How do bands get these boosts? Who decides whether Arcade Fire is
plugged at the top of the iTunes site — or whether Nickelback gets no
mention?

Apple has jettisoned some of the conventions of traditional music
retailing — notably, the practice of selling prime promotional spots
to recording companies willing to pay for better visibility for their
acts. But behind the scenes there’s plenty of horse-trading going on
that influences which songs are seen and purchased by iTunes customers.

Apple — now one of the largest sellers of music in the U.S. — offers
home-page placement in exchange for things such as exclusive access to
new songs, special discount pricing or additional material such as
interviews with stars. Most other big retailers, digital and physical,
also seek exclusive offerings, but Apple is especially aggressive and
has outsize clout when it comes to the slightly out-of-mainstream music
it often emphasizes.

The decisions by the small group of Silicon Valley and music-industry
veterans running iTunes can help put an unknown band on the map, adding
millions of dollars in sales, while relegating others to the obscurity
of the site’s virtual back bins.

Push for Exclusives

Apple’s muscle-flexing has begun to rub some artists and music
companies the wrong way. During a recent radio interview, outspoken
British pop singer Lily Allen accused iTunes of “bullying” artists into
supplying exclusive content. There’s a further worry among music
executives that the few spots available to promote artists on iTunes
are dwindling as Apple remakes the store into a broader entertainment
destination for TV shows, movies and games.

But so far, most labels comply because of the site’s ability to drive
sales. During a week when an album is featured on the iTunes home page
it can sell about five times more copies on average through the site
than it does in the three to five weeks that follow, when the album
isn’t featured, says one industry executive.

“The way MTV used to be the place where you had to have a video playing
as one of the key legs of the stool, iTunes is now one of the key legs
of the stool,” says Chris Douridas, an influential deejay at public
radio station KCRW in Santa Monica, Calif., and a former consultant to
iTunes.

Not only does securing a spot on the iTunes home page require
concessions by music companies — it also depends on having material
that resonates with the tastes of iTunes staffers. Three months before
Warner Music Group’s Rhino Entertainment was gearing up to promote a
handful of older Prince titles, timed to coincide with the musician’s
recent performance at the Super Bowl halftime show, the label entered
into talks with iTunes.
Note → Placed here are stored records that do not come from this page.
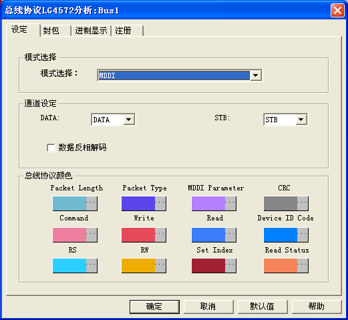Close the LG4572 bus analysis dialog
This screenshot has width=348, height=320.
(x=337, y=10)
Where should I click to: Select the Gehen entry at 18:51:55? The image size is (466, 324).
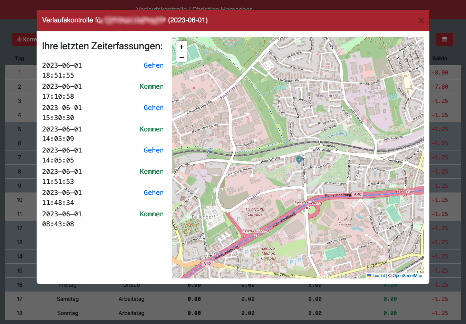coord(154,66)
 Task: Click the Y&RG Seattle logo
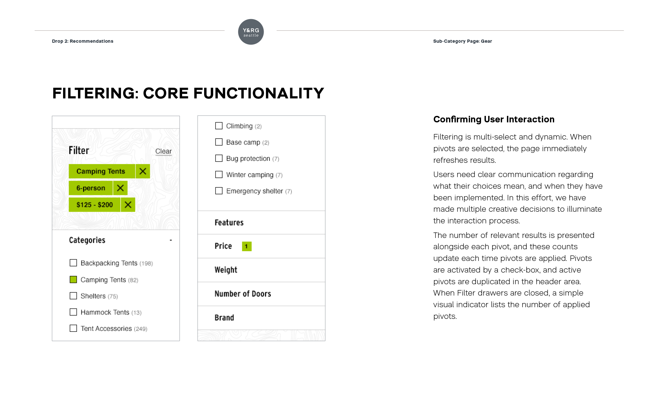[x=251, y=32]
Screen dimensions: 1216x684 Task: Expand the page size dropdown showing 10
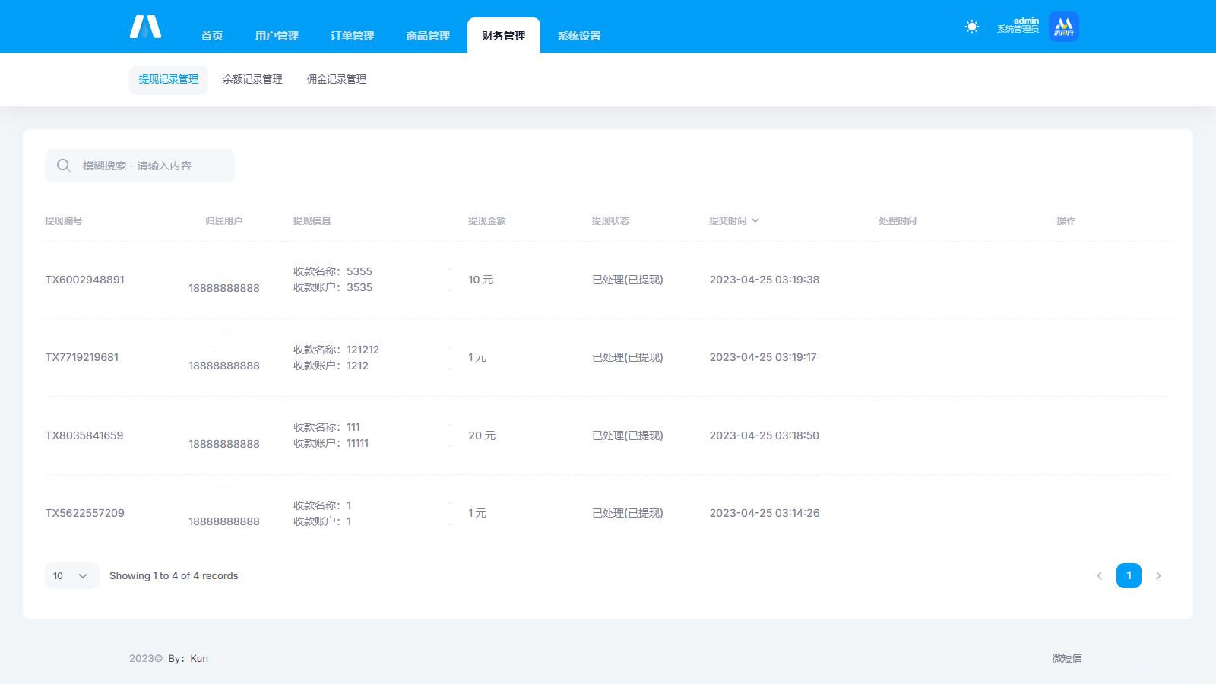71,576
The result: Four albums, including “Purple
Rain,” received prominent positions in the store and were priced at
$7.99 — $2 less than Apple’s standard album price.
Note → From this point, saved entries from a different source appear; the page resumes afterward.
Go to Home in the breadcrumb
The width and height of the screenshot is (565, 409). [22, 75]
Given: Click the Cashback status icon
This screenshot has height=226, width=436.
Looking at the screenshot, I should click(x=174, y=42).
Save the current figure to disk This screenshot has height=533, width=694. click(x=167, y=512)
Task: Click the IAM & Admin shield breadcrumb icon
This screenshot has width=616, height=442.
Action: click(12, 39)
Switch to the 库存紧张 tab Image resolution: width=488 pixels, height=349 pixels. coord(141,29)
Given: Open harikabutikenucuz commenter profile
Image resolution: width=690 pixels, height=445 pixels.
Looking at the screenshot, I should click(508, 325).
“They said, ‘We’d like to be able to offer it at a special price,'”
says David Dorn, Rhino’s senior vice president for digital strategy. “I
said, ‘We’d like to get in the New Music Tuesdays newsletter and
home-page placement.’ I gave a little, they gave a little. But no cash
changed hands.”

After the prime display, digital sales of “Purple Rain” rose fivefold,
according to SoundScan, while sales of “The Very Best of Prince” more
than doubled. Three less-known albums in the promotion saw modest
increases.

In January, iTunes executives approached several record labels to set
up a promotion in which they would slash the prices of 20 greatest-hits
albums to $7.99, and Apple in turn would flag the entire group on the
home page. The first album that came up, Queen’s 34-song “Greatest Hits
1 & 2,” originally released by Walt Disney’s Hollywood Records in
the mid 1990s and normally sold on iTunes for nearly $34, zoomed to No.
1 on the site’s album-sales chart. It stayed in the top 10 for the
entire 10 days of the promotion.

Groups like Gnarls Barkley have enjoyed significant boosts from iTunes.
Last year, the alternative-soul duo’s “Crazy” became the first song to
hit No. 1 on the British pop charts based solely on digital sales. When
the Shins’ third album, “Wincing the Night Away,” made its debut in
January at No. 2 on the Billboard 200 album-sales chart, nearly 30% of
the first-week sales were made online — most on iTunes.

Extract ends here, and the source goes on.